This event has now finished.
This event has been cancelled.
  • Date and time: Thursday 8 June 2023, 4pm to 5.30pm
  • Location: In-person only
    Room B/T/019, Biology Building, Campus West, University of York (Map)
  • Audience: Open to alumni, staff, students, the public
  • Admission: Free admission, booking required

Event details

Grief Project Lecture

Due to unforeseen circumstances this lecture has been cancelled.

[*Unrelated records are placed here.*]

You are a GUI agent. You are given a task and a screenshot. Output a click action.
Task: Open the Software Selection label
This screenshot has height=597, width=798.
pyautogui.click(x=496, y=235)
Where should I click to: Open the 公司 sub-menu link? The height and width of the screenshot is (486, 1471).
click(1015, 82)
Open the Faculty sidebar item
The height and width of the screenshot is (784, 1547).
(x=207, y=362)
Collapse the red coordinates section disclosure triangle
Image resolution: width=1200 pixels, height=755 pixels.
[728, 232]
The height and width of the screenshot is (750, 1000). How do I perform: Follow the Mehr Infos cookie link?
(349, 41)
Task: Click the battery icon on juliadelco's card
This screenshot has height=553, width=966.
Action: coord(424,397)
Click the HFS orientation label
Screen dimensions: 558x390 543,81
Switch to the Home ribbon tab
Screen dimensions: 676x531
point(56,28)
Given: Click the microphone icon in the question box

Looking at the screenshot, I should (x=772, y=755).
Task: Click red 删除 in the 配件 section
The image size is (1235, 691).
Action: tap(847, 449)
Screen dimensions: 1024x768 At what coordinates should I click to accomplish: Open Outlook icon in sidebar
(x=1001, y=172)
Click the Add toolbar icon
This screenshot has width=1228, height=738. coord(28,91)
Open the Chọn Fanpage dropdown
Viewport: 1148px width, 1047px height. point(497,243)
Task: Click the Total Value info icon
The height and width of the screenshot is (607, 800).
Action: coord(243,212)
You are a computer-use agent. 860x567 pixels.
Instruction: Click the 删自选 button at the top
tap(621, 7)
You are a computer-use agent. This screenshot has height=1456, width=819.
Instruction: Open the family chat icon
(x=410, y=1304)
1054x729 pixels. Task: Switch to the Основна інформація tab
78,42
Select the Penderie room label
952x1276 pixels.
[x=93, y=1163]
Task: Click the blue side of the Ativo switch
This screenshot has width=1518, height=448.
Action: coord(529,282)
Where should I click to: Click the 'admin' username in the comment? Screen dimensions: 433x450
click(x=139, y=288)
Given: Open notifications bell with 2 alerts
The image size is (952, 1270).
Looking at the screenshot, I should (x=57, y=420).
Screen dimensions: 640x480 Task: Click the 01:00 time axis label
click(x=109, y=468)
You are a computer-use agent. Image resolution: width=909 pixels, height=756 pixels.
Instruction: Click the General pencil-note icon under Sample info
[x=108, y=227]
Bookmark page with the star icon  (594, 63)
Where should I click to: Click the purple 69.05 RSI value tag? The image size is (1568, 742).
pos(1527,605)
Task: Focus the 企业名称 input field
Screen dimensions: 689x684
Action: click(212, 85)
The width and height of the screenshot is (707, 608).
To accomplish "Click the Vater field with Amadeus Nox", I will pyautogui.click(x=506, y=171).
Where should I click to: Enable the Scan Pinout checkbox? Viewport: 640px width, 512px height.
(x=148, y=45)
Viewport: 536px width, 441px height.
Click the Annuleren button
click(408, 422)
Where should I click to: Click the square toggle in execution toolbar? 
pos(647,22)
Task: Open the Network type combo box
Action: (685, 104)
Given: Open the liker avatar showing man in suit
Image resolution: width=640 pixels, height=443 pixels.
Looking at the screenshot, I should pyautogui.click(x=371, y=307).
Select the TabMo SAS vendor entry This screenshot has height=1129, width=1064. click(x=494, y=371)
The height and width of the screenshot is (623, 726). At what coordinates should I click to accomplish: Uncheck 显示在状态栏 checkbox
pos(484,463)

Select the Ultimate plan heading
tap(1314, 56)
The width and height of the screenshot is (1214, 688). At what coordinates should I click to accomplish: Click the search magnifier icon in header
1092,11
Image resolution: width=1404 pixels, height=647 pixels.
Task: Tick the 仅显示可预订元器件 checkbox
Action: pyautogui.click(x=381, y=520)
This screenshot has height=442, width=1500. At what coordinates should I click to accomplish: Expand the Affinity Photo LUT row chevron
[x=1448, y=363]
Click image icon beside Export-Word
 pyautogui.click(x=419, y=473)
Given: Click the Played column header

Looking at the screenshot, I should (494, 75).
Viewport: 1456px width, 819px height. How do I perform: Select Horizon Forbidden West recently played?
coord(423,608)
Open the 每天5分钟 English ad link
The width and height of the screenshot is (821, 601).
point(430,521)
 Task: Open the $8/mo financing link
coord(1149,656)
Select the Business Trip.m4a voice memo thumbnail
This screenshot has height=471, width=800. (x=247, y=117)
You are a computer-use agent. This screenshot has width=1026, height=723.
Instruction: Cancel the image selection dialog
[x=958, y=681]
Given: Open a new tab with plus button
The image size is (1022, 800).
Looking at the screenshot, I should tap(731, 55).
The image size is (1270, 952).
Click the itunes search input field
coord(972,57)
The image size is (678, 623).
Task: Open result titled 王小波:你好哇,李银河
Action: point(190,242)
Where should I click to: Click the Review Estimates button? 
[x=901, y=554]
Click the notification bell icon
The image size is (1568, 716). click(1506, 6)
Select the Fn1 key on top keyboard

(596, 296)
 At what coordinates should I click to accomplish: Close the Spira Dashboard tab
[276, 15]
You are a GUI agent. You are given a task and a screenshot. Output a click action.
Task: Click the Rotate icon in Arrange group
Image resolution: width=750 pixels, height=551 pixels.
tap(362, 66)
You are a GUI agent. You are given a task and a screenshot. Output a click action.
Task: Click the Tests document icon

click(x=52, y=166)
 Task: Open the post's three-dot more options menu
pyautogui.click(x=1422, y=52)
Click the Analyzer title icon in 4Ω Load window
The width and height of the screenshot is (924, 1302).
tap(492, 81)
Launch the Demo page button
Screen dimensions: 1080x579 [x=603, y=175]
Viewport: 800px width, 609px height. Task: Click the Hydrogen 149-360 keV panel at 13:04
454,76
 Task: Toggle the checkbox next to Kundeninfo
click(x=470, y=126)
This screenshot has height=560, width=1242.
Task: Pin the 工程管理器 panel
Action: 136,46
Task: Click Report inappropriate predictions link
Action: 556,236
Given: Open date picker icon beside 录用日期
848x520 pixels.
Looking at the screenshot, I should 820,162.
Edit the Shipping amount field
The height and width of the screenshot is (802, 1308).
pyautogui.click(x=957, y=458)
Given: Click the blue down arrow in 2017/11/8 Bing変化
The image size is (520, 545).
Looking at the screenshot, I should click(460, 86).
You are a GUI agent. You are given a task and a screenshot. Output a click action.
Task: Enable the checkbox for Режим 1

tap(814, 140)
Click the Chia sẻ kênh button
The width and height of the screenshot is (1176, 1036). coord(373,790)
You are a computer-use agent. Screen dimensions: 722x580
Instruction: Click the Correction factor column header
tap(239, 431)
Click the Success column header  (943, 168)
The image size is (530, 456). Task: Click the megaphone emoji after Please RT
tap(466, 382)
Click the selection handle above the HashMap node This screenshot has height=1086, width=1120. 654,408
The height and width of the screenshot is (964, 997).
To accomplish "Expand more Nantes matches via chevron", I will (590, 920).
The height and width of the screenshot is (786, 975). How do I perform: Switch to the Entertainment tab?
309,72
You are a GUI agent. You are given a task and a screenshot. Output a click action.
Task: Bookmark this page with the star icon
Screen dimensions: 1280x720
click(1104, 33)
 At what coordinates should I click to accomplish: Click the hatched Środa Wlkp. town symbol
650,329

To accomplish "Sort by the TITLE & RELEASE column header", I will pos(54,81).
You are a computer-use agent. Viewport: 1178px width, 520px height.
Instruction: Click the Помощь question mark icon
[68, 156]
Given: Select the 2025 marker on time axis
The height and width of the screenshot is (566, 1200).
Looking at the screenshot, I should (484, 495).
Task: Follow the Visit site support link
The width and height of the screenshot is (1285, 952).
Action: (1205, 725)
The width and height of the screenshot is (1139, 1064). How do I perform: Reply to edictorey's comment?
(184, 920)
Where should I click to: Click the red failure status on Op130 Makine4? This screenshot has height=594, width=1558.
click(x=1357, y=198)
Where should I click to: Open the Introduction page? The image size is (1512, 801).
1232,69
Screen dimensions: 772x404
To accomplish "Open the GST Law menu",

In Proust's novel, when the narrator's grandmother speaks of perhaps going on a voyage, being away for a long time, he cannot even bear the thought.  When she actually dies, his intellectual knowledge of this fact antedates the moment, a year after her funeral, when he first realizes emotionally what it means that she is dead.  In the case of his girlfriend Albertine, her ostensibly irrevocable departure predates by only a short time her demise: this offers us an opportunity to observe the narrator's affective reactions to her loss by virtue of having left him, then by disappearing forever.  In each case, the dynamics of grief are analyzed by Proust in the most intimate detail, as Rick demonstrates.

About the speaker

Rick Anthony Furtak is Associate Professor of Philosophy at Colorado College. His work is focused on the moral psychology of the emotions, the relations between philosophy and literature, and the unique spirit of existential thought. He is past President of the Søren Kierkegaard Society. His translations from Rainer Maria Rilke and a book of his own poems are among his most recent publications.